= Wang Zijia =

Wang Zijia (王紫稼 (Wáng Zǐjià) or 王子嘉 (Wáng Zǐjiā), 1622–1657) or Wang Zijie (王子玠 (Wáng Zǐjiè)), born Wang Jia (王稼 (Wáng Jià)), was a Chinese kunqu actor of the Ming–Qing transition who played dan roles (i.e. he impersonated women). He "mesmerize[d] a new generation of youths after the fall of the Ming" and befriended some of the leading scholars such as Gong Dingzi, Qian Qianyi, and Wu Weiye.

Originally from Suzhou, Wang first joined the household troupe of the scholar-official Xu Qian. After the Ming government disbanded Xu's troupe, Wang joined the household troupe of Xu's nemesis Tu Guobao before heading to Beijing to try his luck.
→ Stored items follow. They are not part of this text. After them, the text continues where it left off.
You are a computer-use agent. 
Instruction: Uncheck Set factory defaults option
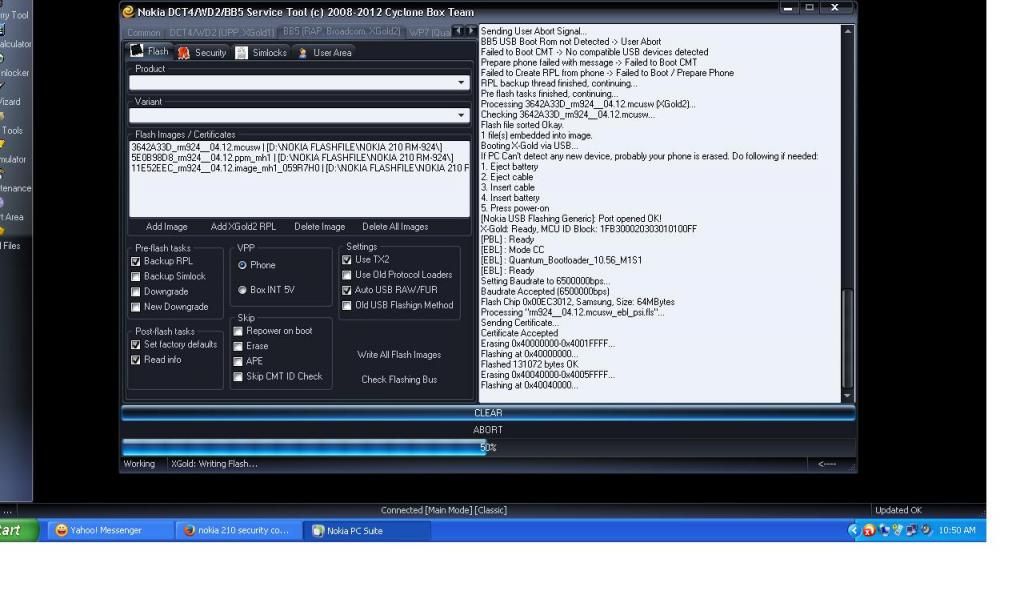click(136, 345)
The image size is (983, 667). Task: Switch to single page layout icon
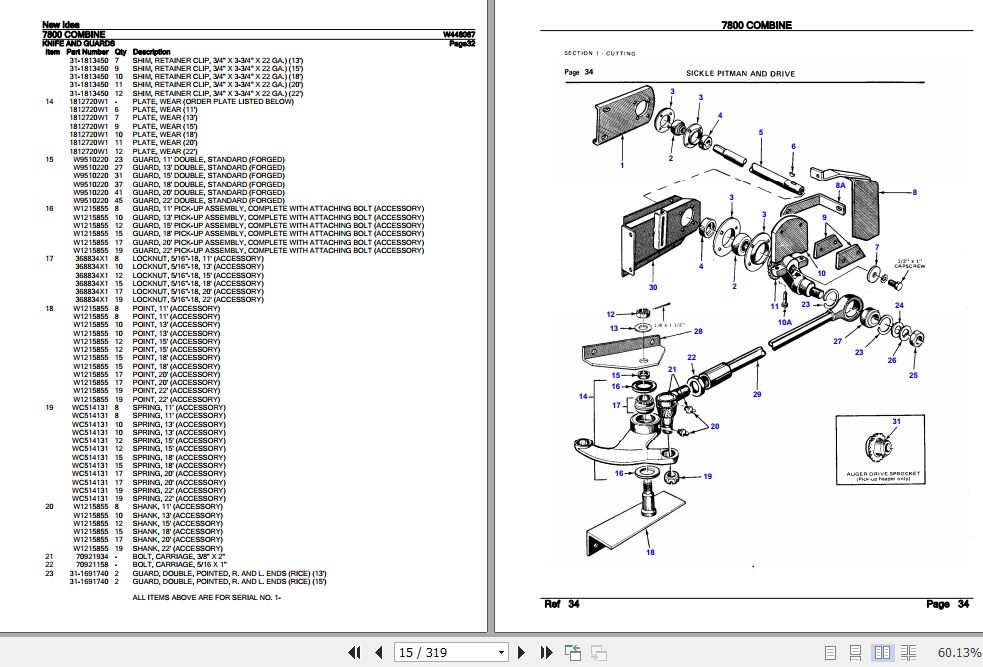(828, 651)
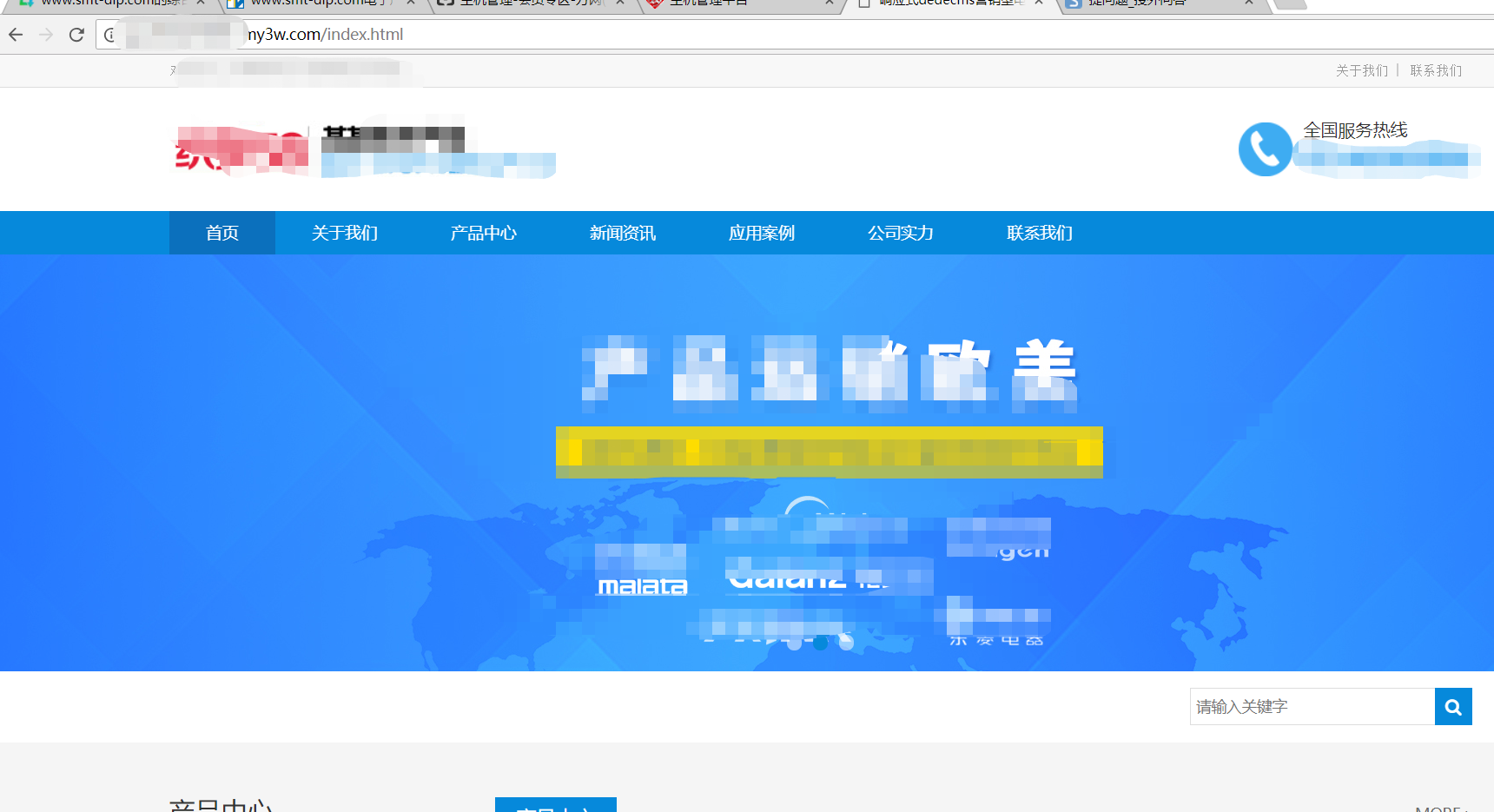Click 联系我们 link in top-right header

pos(1435,70)
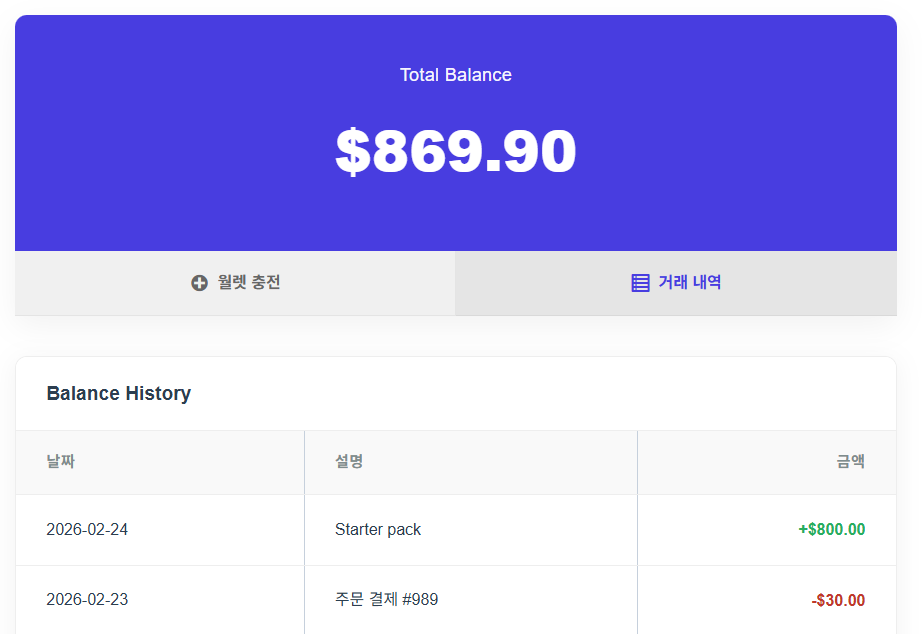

When he returned from Beijing, Wang Zijia was flogged to death on the order of the Suzhou censor Li Senxian (李森先) — who was his admirer but also a "moral zealot" — for allegedly corruption morality.

==In fiction==
Wang Zijia's rise and fall formed one of the main storylines of the Qing dynasty novel Wutong Ying (梧桐影, "The Parasol's Shade").

Kunqu actor Li Gonglü (李公律) played Wang Zijia in the 2005 TV series The Romantic King of Dramas (風流戲王).